How to train a BDT with ROOT::EnableImplicitMT() on LXPLUS

Dear Experts,

I have read that ROOT has the functionality to parallelise GradBoost BDT training in TMVA via using the ROOT::EnableImplicitMT().

I am trying to do this on LXPLUS (also tried it on HTCondor with setting RequestCpus along) with ROOT (I tried 6.20.06-x86_64-centos7-gcc8-opt and 6.22.06-x86_64-centos7-gcc8-opt) by adding at the top of my code the ROOT::EnableImplicitMT(4), to request 4 threads. Based on some other posts I read here, I also added ROOT::GetImplicitMTPoolSize() command to see if the command is actually received, which gives a positive result. The program runs without errors.

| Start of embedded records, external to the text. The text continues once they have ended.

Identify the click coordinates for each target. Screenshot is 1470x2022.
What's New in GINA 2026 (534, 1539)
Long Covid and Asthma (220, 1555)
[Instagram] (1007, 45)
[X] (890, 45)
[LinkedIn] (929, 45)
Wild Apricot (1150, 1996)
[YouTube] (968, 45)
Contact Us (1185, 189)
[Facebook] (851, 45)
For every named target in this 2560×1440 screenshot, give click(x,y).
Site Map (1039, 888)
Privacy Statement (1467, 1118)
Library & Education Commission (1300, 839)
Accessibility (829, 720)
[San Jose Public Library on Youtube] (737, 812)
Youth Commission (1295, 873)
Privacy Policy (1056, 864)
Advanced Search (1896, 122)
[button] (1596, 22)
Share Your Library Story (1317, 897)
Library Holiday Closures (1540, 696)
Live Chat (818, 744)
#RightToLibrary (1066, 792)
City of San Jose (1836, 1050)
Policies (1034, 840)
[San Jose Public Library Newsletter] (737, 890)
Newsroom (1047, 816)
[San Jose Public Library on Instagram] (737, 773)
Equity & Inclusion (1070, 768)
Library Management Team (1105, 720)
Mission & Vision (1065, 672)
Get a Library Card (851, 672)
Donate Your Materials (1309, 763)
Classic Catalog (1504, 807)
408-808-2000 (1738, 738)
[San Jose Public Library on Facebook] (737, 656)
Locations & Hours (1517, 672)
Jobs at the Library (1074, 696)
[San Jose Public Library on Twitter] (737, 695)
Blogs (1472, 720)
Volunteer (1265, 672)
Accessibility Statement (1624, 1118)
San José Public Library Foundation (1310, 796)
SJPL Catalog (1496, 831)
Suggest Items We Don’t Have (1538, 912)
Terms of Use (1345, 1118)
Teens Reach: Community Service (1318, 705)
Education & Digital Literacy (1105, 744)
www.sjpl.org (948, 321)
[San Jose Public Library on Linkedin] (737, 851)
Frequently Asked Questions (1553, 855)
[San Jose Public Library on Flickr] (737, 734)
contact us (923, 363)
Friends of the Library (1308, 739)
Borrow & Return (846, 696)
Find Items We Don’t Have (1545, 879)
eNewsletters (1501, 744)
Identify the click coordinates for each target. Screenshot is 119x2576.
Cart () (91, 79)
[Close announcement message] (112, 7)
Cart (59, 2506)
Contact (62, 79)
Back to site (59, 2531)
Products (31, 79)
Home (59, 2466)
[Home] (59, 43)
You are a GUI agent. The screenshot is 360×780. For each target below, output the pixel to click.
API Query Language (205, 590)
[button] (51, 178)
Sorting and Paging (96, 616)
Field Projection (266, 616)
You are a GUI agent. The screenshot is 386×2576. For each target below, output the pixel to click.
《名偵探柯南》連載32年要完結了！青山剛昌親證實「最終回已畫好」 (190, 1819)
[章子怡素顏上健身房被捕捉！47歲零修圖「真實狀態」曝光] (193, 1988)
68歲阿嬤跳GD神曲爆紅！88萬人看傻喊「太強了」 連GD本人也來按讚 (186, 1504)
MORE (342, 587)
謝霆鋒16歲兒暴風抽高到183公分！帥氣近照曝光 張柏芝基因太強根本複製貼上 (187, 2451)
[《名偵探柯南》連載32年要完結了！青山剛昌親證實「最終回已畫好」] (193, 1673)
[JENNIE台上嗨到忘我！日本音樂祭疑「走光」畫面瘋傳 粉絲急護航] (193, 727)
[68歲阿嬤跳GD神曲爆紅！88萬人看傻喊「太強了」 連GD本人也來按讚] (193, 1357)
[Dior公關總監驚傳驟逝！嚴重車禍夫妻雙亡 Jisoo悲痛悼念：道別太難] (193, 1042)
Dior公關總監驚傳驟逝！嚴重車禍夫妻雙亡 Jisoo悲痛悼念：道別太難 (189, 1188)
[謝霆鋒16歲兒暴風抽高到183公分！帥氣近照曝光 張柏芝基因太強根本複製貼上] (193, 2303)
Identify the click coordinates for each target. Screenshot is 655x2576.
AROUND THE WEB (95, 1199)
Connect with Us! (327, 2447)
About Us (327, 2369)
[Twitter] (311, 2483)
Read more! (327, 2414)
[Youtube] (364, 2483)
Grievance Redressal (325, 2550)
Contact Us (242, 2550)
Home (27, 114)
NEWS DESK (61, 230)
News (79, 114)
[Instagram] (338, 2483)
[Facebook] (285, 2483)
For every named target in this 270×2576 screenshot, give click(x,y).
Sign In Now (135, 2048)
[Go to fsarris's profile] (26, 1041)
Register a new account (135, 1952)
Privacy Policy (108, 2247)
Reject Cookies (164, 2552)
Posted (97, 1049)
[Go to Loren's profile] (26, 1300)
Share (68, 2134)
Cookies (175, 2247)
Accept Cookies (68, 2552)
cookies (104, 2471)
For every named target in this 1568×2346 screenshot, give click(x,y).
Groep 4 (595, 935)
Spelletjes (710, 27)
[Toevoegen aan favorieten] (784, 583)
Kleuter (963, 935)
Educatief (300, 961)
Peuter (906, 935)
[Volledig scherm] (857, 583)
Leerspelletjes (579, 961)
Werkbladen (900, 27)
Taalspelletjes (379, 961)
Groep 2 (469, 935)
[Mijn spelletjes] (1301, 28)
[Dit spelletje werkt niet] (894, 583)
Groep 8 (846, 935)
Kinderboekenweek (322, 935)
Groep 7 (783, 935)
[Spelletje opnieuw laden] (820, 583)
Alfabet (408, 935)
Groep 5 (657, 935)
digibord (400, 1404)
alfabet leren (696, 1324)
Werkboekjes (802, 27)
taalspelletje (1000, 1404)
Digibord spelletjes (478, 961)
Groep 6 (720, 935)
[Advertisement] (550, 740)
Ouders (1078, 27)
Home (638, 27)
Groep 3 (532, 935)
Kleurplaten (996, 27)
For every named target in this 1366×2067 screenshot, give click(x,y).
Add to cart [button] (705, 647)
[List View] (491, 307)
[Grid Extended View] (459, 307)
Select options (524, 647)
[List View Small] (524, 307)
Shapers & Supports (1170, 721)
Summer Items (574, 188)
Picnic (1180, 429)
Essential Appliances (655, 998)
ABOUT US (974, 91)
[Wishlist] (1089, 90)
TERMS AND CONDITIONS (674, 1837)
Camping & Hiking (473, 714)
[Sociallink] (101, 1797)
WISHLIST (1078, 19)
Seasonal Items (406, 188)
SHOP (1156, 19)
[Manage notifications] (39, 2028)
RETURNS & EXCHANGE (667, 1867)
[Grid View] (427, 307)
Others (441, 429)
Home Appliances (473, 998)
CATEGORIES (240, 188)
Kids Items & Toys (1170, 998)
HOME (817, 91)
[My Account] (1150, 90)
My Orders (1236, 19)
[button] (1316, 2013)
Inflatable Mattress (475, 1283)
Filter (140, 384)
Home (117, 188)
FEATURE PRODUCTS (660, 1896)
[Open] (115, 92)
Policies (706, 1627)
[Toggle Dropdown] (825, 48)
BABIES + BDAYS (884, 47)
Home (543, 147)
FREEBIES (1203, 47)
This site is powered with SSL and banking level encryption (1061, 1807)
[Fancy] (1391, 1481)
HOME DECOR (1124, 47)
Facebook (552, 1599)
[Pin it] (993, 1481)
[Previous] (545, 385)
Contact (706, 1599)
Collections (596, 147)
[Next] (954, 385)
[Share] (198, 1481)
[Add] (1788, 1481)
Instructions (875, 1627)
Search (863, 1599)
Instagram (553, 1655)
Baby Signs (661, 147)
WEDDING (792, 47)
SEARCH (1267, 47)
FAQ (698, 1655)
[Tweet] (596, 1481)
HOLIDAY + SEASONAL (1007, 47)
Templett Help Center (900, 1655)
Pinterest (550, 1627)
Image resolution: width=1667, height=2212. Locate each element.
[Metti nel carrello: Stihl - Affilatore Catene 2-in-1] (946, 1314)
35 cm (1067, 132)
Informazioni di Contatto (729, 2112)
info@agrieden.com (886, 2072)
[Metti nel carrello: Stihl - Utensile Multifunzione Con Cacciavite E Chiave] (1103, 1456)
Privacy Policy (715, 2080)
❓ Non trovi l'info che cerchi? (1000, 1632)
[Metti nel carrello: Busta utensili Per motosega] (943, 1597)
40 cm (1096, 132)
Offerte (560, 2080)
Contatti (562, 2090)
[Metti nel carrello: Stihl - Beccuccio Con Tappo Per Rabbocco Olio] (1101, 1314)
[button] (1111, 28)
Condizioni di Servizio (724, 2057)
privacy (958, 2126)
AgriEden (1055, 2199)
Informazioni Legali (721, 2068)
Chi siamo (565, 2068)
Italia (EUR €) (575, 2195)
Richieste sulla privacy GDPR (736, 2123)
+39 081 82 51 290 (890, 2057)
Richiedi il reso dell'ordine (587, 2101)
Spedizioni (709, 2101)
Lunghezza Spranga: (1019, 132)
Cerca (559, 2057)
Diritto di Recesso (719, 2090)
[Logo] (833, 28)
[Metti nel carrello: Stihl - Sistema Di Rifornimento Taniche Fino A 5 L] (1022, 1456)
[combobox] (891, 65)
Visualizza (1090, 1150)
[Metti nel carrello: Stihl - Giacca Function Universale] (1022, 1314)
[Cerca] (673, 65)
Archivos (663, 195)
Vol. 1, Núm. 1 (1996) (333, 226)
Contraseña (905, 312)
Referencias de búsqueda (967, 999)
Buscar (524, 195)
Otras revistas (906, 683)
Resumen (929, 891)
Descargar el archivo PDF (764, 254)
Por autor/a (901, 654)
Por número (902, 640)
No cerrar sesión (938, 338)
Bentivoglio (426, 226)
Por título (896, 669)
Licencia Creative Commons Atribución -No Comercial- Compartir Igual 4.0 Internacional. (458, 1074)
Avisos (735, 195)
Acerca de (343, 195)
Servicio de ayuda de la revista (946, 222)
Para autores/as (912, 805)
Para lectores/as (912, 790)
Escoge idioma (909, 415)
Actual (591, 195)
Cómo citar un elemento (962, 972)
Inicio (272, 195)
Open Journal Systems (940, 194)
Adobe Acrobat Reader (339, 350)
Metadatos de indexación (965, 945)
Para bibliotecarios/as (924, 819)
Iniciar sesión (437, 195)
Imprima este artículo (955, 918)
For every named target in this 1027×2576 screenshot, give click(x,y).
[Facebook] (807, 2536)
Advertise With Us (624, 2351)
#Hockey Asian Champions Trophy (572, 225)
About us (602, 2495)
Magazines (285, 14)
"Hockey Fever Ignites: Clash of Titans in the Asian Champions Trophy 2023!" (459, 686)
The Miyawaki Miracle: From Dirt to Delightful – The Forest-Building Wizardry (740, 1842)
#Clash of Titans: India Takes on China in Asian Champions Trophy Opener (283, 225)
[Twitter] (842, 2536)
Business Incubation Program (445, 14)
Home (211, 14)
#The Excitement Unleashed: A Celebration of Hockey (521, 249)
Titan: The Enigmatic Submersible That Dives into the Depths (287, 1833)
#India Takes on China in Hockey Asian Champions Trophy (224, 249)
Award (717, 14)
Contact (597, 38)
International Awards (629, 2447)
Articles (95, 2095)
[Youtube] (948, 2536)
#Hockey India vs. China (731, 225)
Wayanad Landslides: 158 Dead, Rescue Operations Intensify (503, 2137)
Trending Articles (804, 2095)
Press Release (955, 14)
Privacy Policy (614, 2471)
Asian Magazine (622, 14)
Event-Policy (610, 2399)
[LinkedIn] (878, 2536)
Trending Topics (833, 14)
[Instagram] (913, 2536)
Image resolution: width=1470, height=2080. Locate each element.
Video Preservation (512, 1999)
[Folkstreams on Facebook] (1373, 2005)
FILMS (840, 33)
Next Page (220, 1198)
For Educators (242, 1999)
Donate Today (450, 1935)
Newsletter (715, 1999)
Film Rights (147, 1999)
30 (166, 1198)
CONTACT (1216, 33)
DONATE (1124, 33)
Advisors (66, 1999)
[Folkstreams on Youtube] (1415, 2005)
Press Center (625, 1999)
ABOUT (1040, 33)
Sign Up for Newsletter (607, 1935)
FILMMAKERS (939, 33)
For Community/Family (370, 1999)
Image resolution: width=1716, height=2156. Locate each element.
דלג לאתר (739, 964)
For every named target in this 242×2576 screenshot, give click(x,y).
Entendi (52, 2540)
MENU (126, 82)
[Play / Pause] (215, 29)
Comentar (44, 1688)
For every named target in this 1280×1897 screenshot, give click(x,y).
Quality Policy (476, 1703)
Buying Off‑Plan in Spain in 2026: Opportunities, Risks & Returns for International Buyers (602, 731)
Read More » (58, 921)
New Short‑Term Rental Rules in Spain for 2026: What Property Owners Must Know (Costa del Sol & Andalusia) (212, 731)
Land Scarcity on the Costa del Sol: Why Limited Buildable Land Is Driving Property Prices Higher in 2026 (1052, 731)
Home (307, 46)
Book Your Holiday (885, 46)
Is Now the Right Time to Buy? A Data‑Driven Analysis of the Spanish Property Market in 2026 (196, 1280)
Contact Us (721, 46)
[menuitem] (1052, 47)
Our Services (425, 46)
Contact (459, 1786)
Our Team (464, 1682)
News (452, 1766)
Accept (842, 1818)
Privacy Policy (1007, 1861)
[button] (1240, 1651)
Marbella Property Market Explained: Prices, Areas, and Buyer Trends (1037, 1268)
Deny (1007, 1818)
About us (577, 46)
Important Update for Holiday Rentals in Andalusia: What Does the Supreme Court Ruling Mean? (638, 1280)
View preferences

However, despite large file size (several millions of training events with around 25 branches each) I don’t see any notable difference in execution times. According to performance studies in this paper, BDT training with 4-cores should perform about twice faster than single-core case.

I failed to find a TMVA BDT training (not NN) example that demonstrates how this functionality works. All replies point to a simple inclusion of the command ROOT::EnableImplicitMT(n) into the code. Could you kindly provide a minimal setup that shows this functionality applied to TMVA BDT training?

Cheers,

Ogul

May be @moneta has an idea.

Hi,
Yes, this should be enough to enable to run it with multi-thread. Can you check , for example using top if you are actually running in multiple threads or a single thread mode ? You can see if CPU utilisation is more than 100%,

Cheers

Lorenzo

Hi,

I have the same problem with DNN, too. I would like to train DNN with multi-threading but it showed the number of threads is =1. I tried with ROOT v6.22.06 on HTCondor.

I use the example in $ROOTSYS/tutorials.

Best,
Jie

Hi,
What is printing if you are doing from the ROOT prompt ?

root [1] ROOT::EnableImplicitMT(0)
root [2] ROOT::GetThreadPoolSize()
(unsigned int) 16